Dismantling the Romantic Image About Canada
Murad Shawkat
It is understandable how one becomes swooned by a narrative that romanticizes Canada in all its glory, basking its relative liberal values. However, it is more exciting and valuable to consider Canada through a lens of political demystification. After all, all national narratives across the globe deserve demystification.
Contextualizing what it means to be Canadian and the responsibilities that status brings is a question that deserves getting explored in a dignified and thorough manner. The implications of this exploration potentially affect what Canada is now and what it can become. Understanding the impact of Canada and what it means to be Canadian critically means evaluating both the national and international policies of the Canadian state and its mainstream political parties. To understand Canada in a universal sense, we must understand it from the perspective of victims of Canadian state policies. The primary contradiction of Canadian identity is arguably the ongoing legacy of settler colonialism.
It is essential to consider the extent to which Canadians today are expected to internalize and reproduce the inherent violence of settler colonialism. Of course, the politics of settler colonialism produces negation to that violence through communities and discourses, despite those who still seek to rebrand and maintain the colonial dominance in local and global politics.
Gaslighting by officialdom and the unethical side of sanctioned state violence affects the minds and bodies of people living in Canada and even abroad. An example of this is how Canadian representatives have an extensive history of voting against resolutions critical of Israel at the United Nations, despite changes the Canadian public may prefer.

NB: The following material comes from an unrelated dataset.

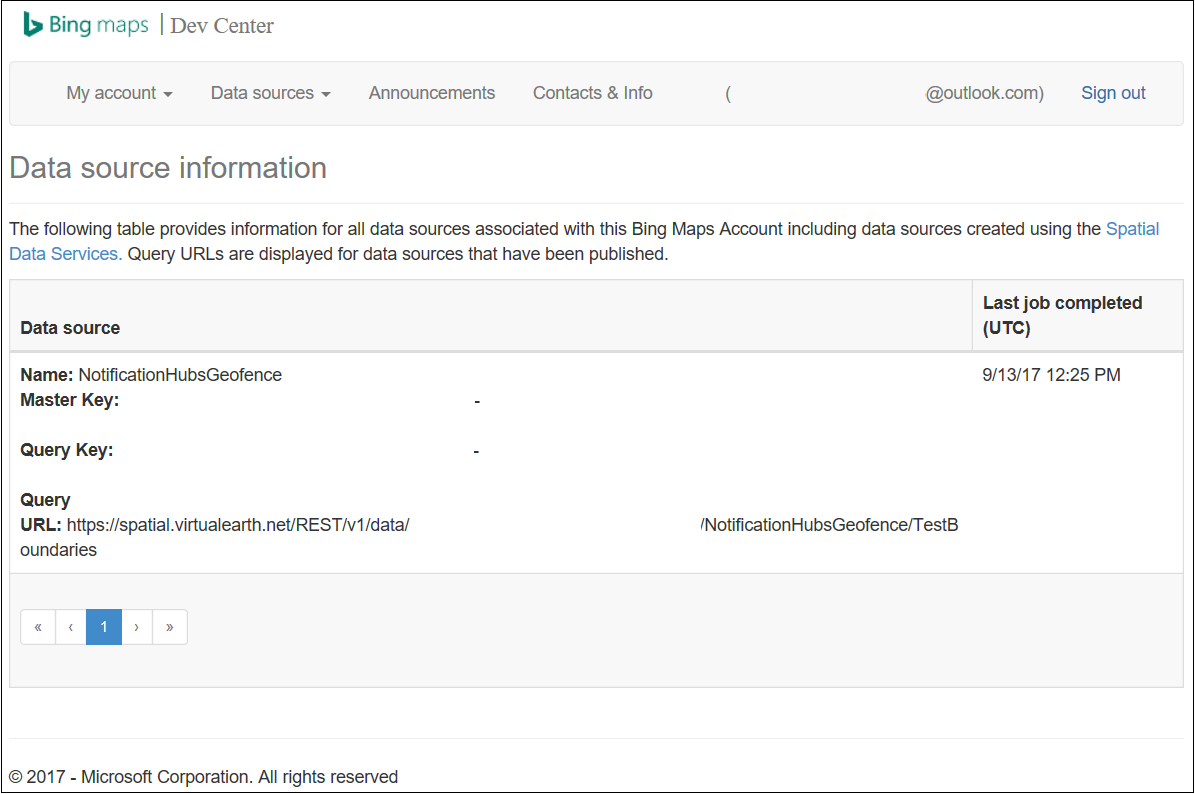The width and height of the screenshot is (1195, 794).
Task: Open the Data sources dropdown
Action: click(263, 92)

A range of theoretical options and movements to tackle these contradictions and how communities organize and heal exists. The meaning of what it means to be Canadian can differ significantly and in important ways depending on who gets to speak. If people in Canada consider ethics an essential aspect of life, to what extent is Canadian foreign policy ethical? For example, why are Canadian mainstream political parties still so hawkish against the basics of Palestinian self-determination, where colonialism against Palestinians still occurs daily?

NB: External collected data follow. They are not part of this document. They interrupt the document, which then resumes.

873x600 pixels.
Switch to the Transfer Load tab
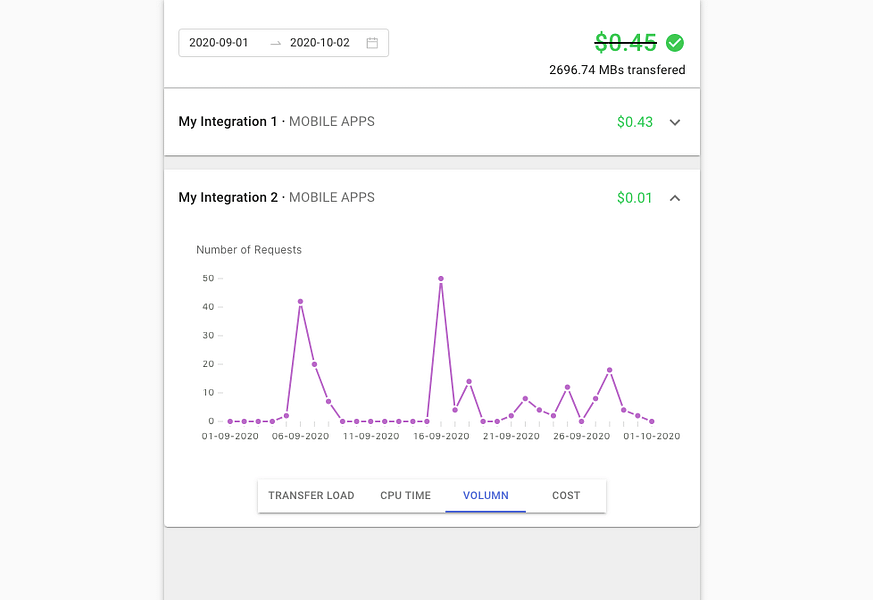[x=311, y=495]
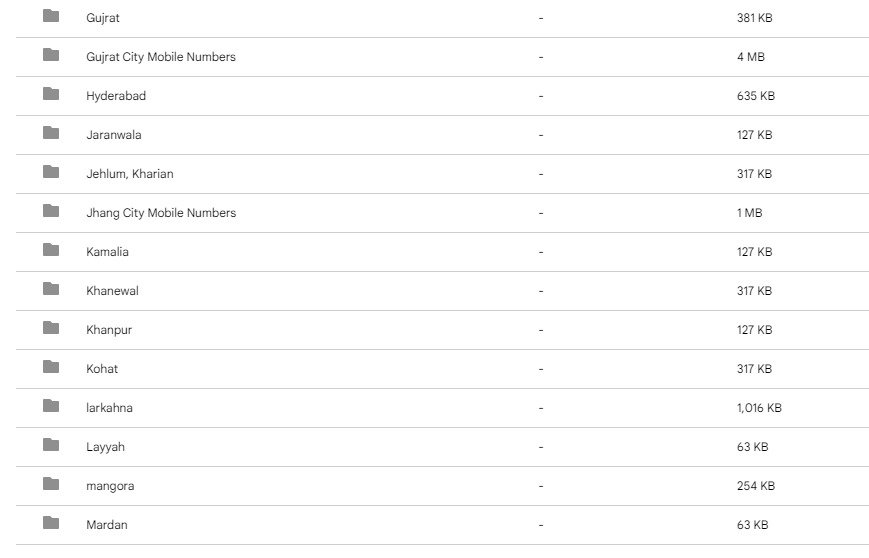Click the 381 KB size for Gujrat
The height and width of the screenshot is (558, 869).
tap(754, 18)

Gaslighting the victims of settler-colonialism continues to institutionalize severe crimes and horrible abuses. This tension remains built into Canadian nationalism that deserves to be resolved maturely through humanistic thinking rather than tribalism and nationalist mythologies. How Canadian foreign policy treats and denies the fundamental Palestinian needs reveals essential aspects of Canadian politics as a continuity.
The cognitive dissonance of affirming specific liberal values for Canadians at once while negating the rights of entire people and nations living under occupation and in exile must continue to be considered and re-evaluated in mainstream political parties. Such progress requires pressure from below. Preaching liberal values for certain groups while normalizing the exclusionary constitutionalism overseas harms people’s well-being and mental health outside Canada. This contradiction is an important context when thinking of the brand of being Canadian in the world. When will Canadian officialdom begin to rethink its colonial dimensions and overcome the cognitive dissonance of the illiberal-liberal?

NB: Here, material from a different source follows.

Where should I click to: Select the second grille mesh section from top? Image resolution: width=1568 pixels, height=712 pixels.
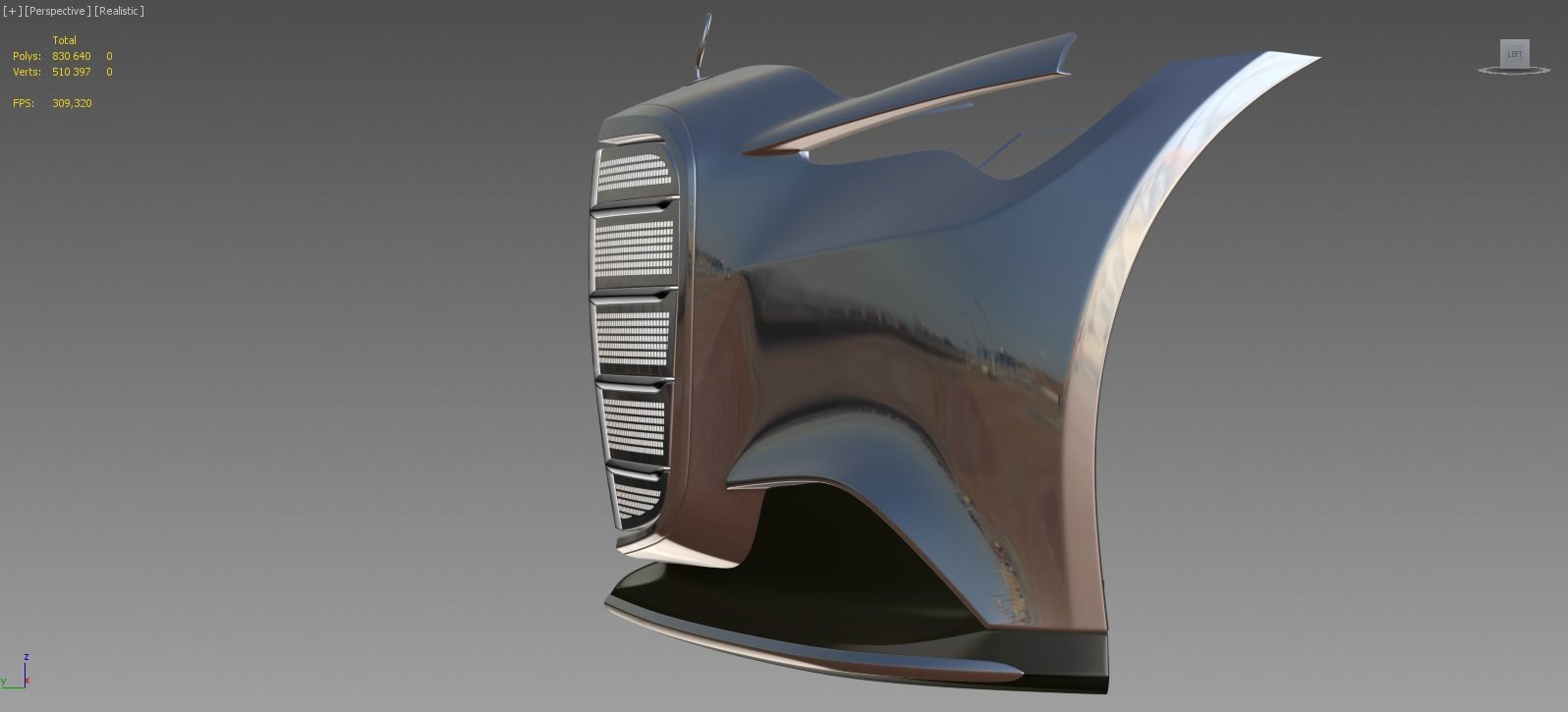(634, 249)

Grass-roots communities constantly learn the value of mutual struggle against systemic racism and how oppression gets built into different architectures. Still, it is also essential to understand that these grassroots communities have their contradictions as well. For example, the Arab-speaking world’s revolutionary epochs demonstrate that it will be a challenge to consolidate mutual struggle that meaningfully respects both anti-colonial and anti-dictatorial needs. Also, Canadian grassroots organizing is learning the value of understanding the agency of non-Canadians beyond the prism of geopolitics.
The key to moving forward is not to confuse problems as solutions and vice-versa, for example. Palestinian refugees are the solution, not the problem. Reframing Canadian foreign policy to respect the needs of Palestinian refugees would be a sign of progress and learning from the mistakes of settler-colonialism and is long overdue—Canada’s role in the question of Palestine ties into what it means to be Canadian. The question of colonialism is not one of the abstract terms but also of complicit practices. Canadians are still learning to process the primary contradiction of their status and identity.
Activism demands a realignment of words and values with actions, away from the hypocrisy and double standards of settler-colonial mythmaking. Rather than burden Canadian identity as a custodian of settler-colonial ideologies, the challenge for Canadian identity is to explore moving forward through a dignity-affirming rejection of settler colonialism.